In an interview broadcast on Victoria Derbyshire's show on BBC Radio 5 Live, Mr McBride said: "When I spoke to Gordon quite early that morning he was like anyone else - the first thing he wanted to know was 'Is this true? What have you said in these emails?'

"So I had to tell him the contents of the emails and it was one of the hardest things I've ever had to do.

"His reaction, as he said himself, he was, I think, probably so angry and mortified that he couldn't really speak, at least initially, about what I'd actually done.

"And that's characteristic of Gordon, despite the myths that go around about him losing his temper. I think when he's genuinely angry he can be sort of just very deadly silent. And that was the reaction I got.

"After that we then moved on to the process of me resigning."

Former civil servant Mr McBride emailed Labour activists about unfounded smear stories which could be spread on the internet.

The Prime Minister later said he accepted full responsibility.

Mr McBride said Mr Brown was "incredibly let down" by what he had done and quizzed him to find out whether anyone else knew about the messages and whether any Government computers had been used.

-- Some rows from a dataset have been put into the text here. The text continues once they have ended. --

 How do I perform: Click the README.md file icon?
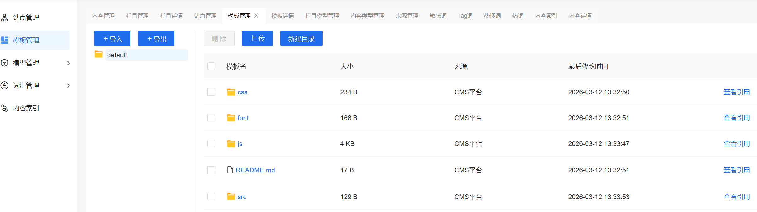pos(230,170)
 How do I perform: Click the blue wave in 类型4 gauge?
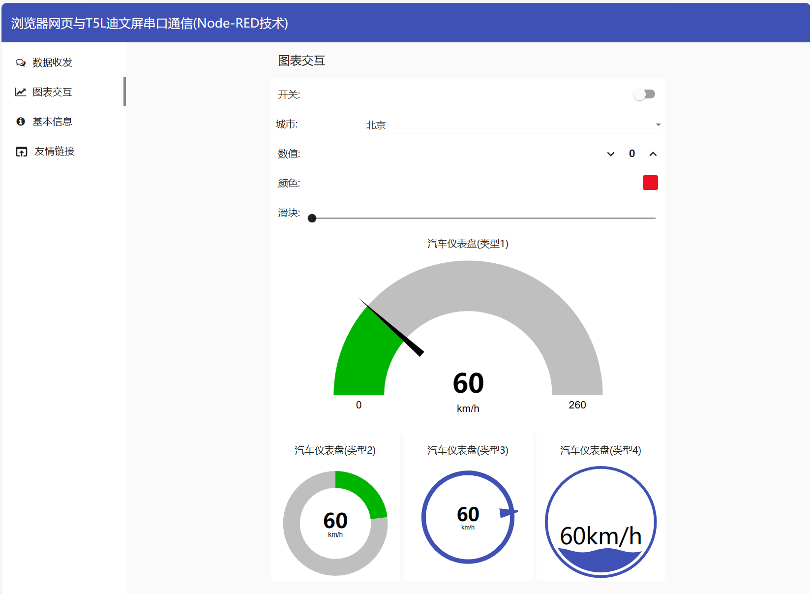(x=600, y=561)
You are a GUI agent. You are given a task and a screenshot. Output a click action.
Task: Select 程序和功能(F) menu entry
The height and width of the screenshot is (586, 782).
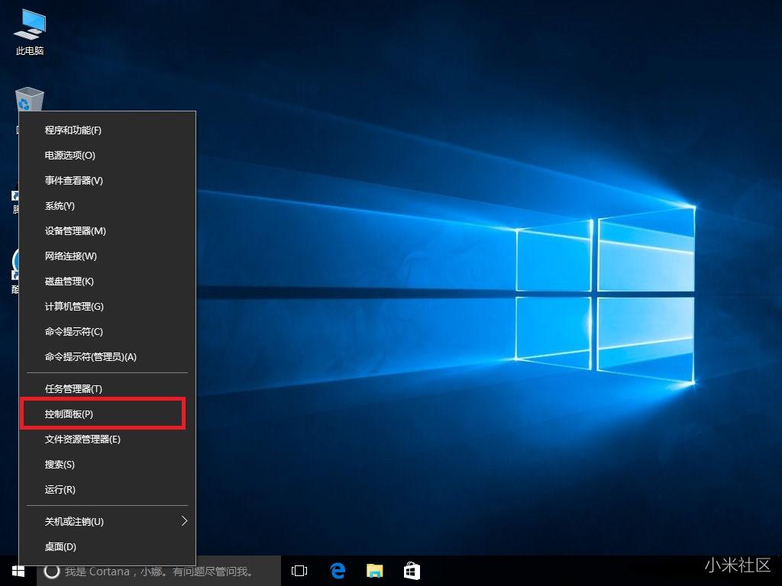coord(73,130)
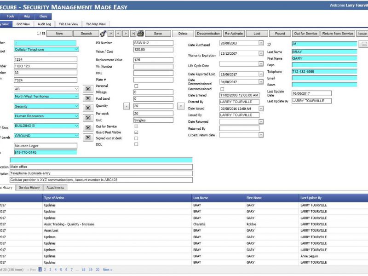
Task: Clear the Security field with X button
Action: click(87, 108)
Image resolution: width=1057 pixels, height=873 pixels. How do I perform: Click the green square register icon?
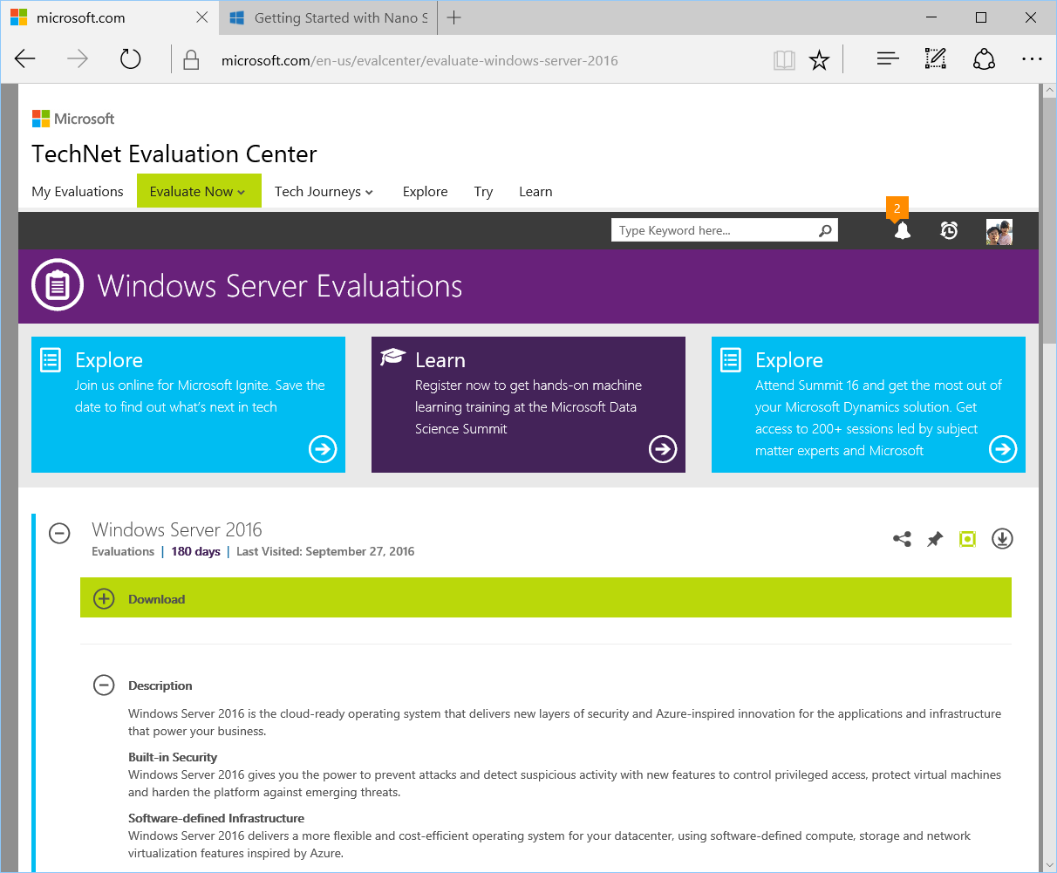coord(967,539)
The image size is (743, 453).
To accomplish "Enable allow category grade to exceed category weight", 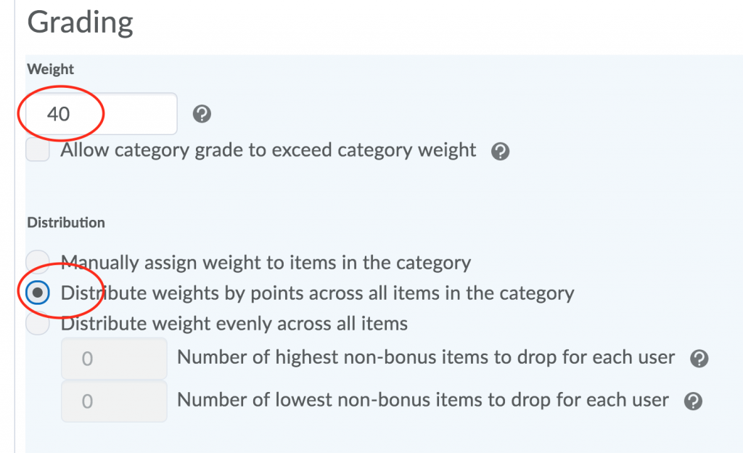I will click(37, 150).
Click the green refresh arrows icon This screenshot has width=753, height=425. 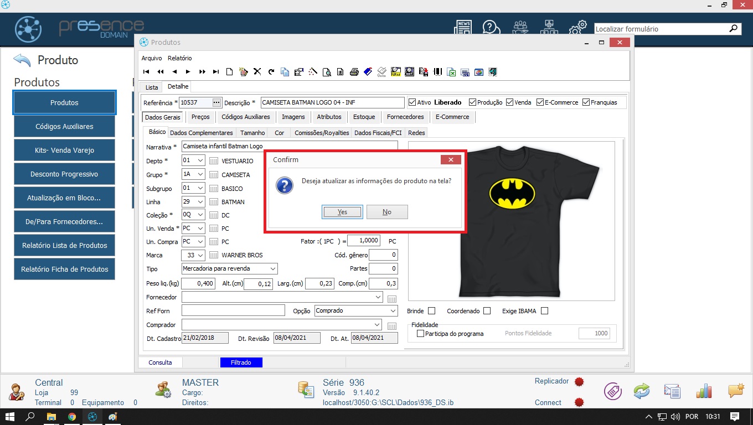pos(641,391)
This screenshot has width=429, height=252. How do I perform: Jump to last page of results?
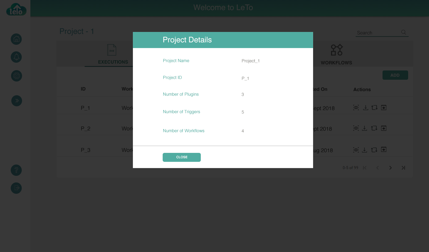(403, 168)
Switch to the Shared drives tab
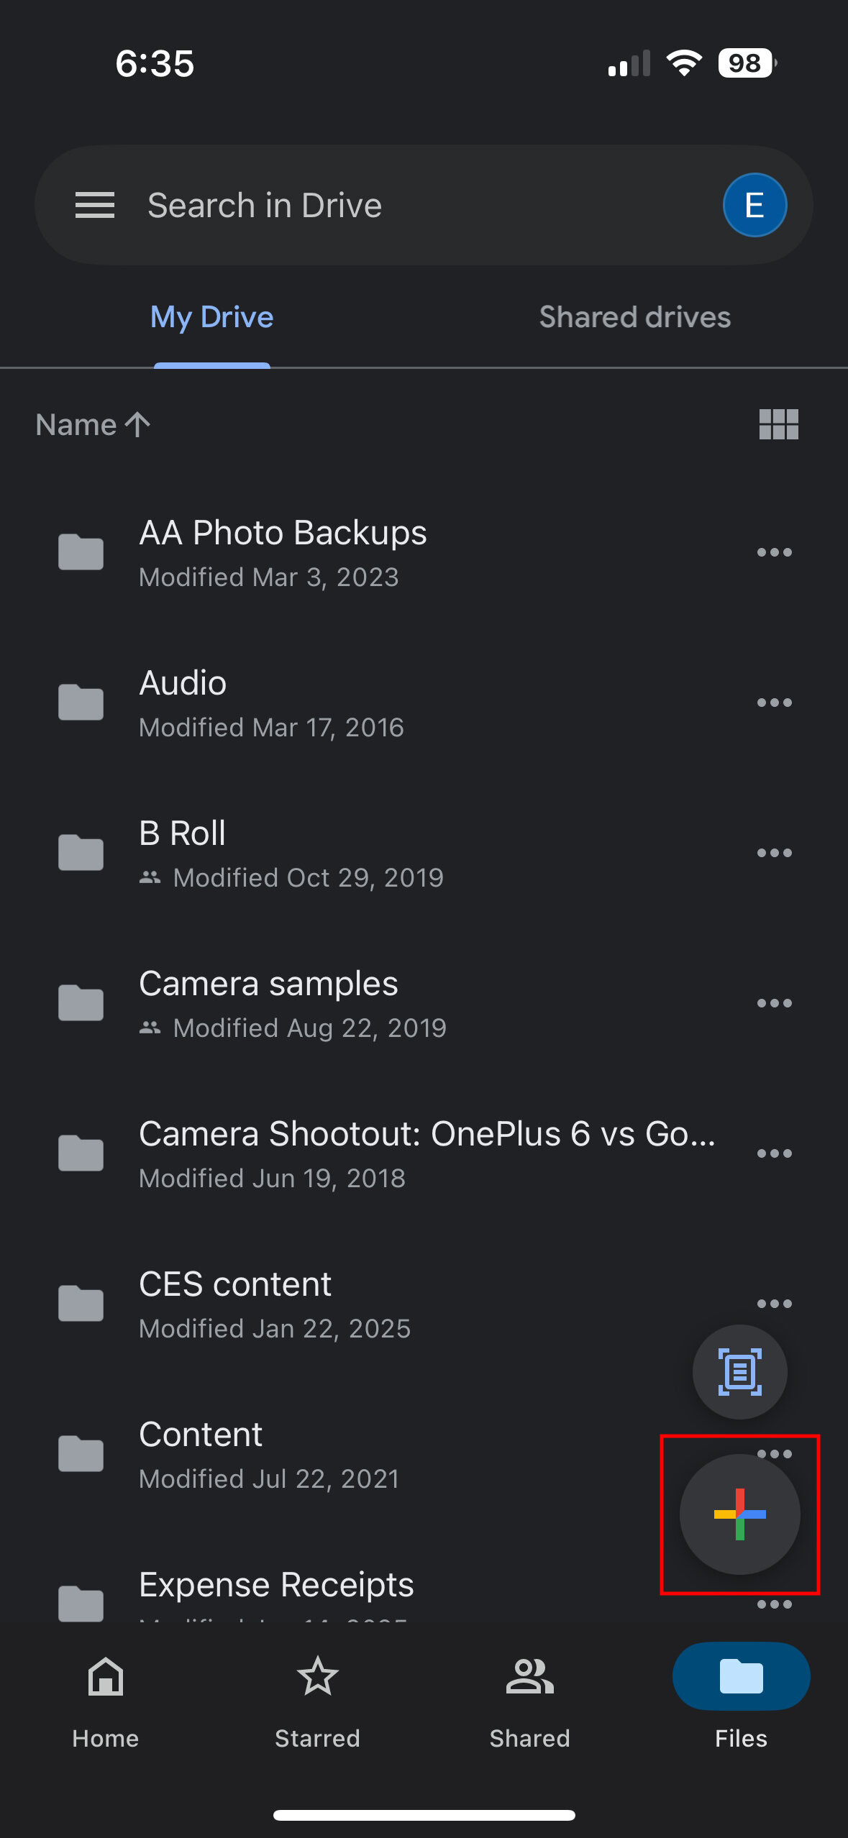Viewport: 848px width, 1838px height. (634, 318)
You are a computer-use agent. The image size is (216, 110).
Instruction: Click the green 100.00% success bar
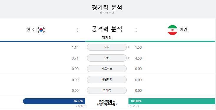pyautogui.click(x=172, y=101)
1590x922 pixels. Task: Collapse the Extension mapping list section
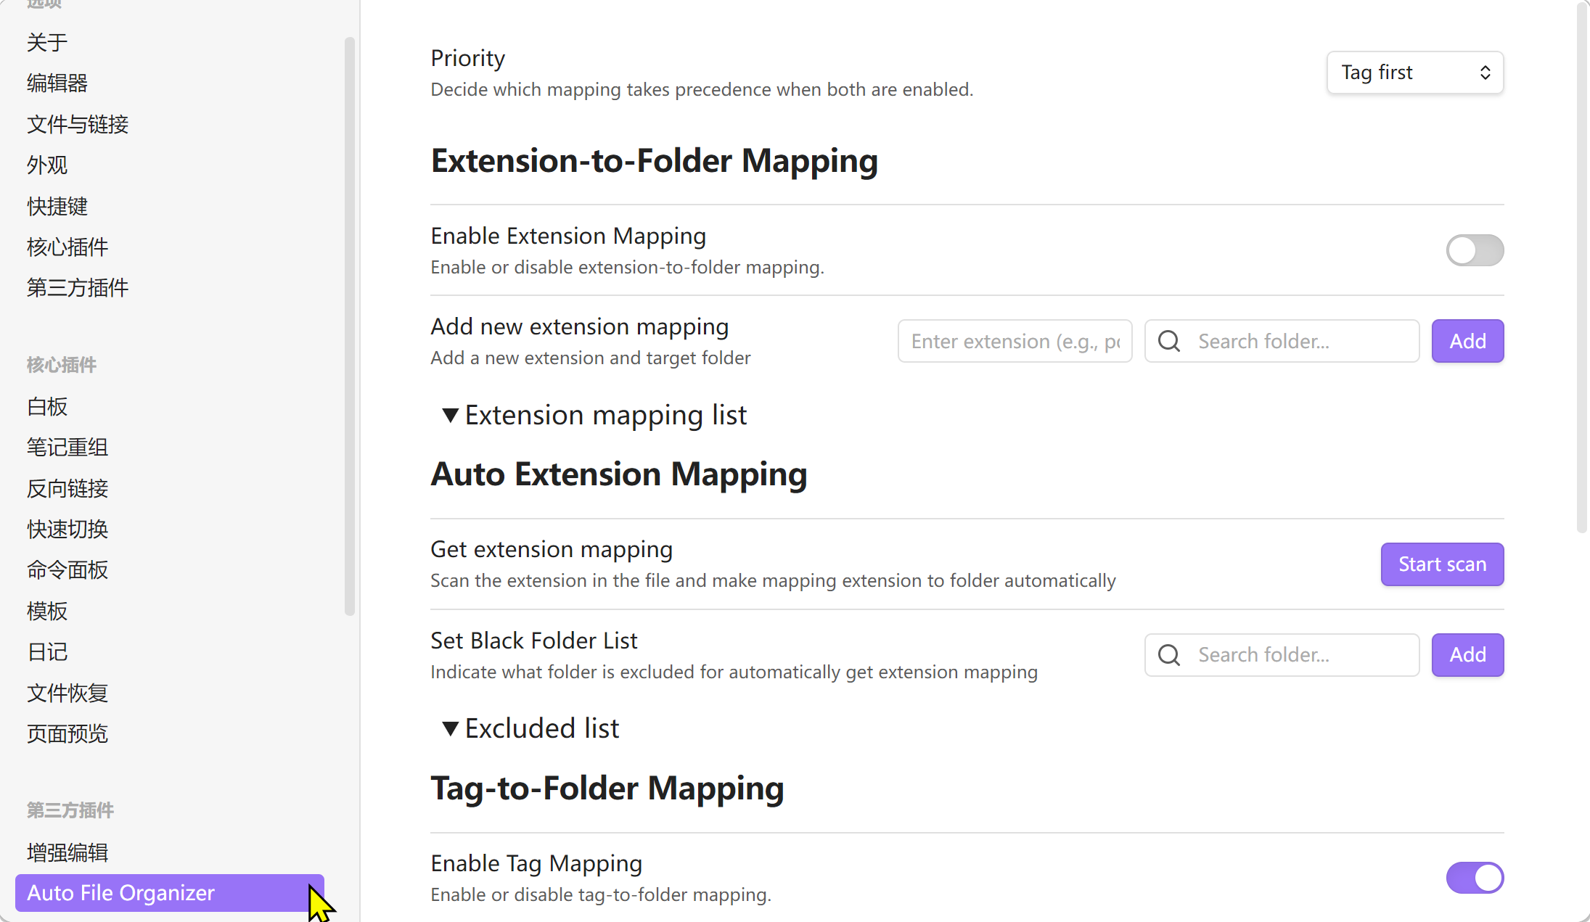tap(450, 415)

He said: "Everything about Gordon Brown in the years that I've been working for him, the sort of words I associate with him, integrity, and having incredibly strong principles, and also just an incredibly strong sense of discipline. Everything about these emails offended all those principles he's got, offended his sense of discipline."

But Mr McBride blamed journalists for releasing details of the emails themselves.

He said: "The one thing I can't apologise for, because it wasn't my responsibility, is putting these stories into the public domain."

The former Number 10 adviser is hoping to resume his career in the Civil Service, and said he thinks there is "all to play for" in the next General Election.

He said: "Momentum and the political sands can shift incredibly quickly and I think, from that point of view, I wouldn't rule out anything happening over the next year, no matter what the polls say at the moment.

"I would just say it looks to me like one of those elections where it's all to play for."

Mr McBride said he could not remember the contents of the emails when former journalist and lobbyist Derek Draper warned him that his account may have been hacked into.

He said: "When I read the emails I thought 'what the hell were you thinking writing this?"'

Mr McBride said he had not thought properly about the "quite nasty content" of the messages, which he had written to help Mr Draper set up a website to respond to right-wing blogs attacking the Labour Party.

This kind of behaviour was not characteristic of the way Mr Brown ran Downing Street, Mr McBride insisted, and his job did not involve smearing people.

He said: "If that had been the case then people would have been able to come out during that feeding frenzy in the week after I resigned and point to specific circumstances, specific instances where individuals had been smeared, attacked in a personal way."